What you need to do> Search the records below for the line containing "Open Danny Schreiber's profile name". Output that line and all later lines exactly; output nothing else.

(Source material begins)

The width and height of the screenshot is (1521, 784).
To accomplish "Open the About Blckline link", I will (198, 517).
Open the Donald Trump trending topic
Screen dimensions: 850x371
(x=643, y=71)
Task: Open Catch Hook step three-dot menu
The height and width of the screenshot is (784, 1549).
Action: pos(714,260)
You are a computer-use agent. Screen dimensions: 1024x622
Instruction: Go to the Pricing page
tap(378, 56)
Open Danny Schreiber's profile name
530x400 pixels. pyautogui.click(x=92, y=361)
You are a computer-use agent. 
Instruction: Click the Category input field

(Source material ends)

Solution to this task>
Open Danny Schreiber's profile name
530x400 pixels. pyautogui.click(x=92, y=361)
You are a computer-use agent. 
Instruction: Click the Category input field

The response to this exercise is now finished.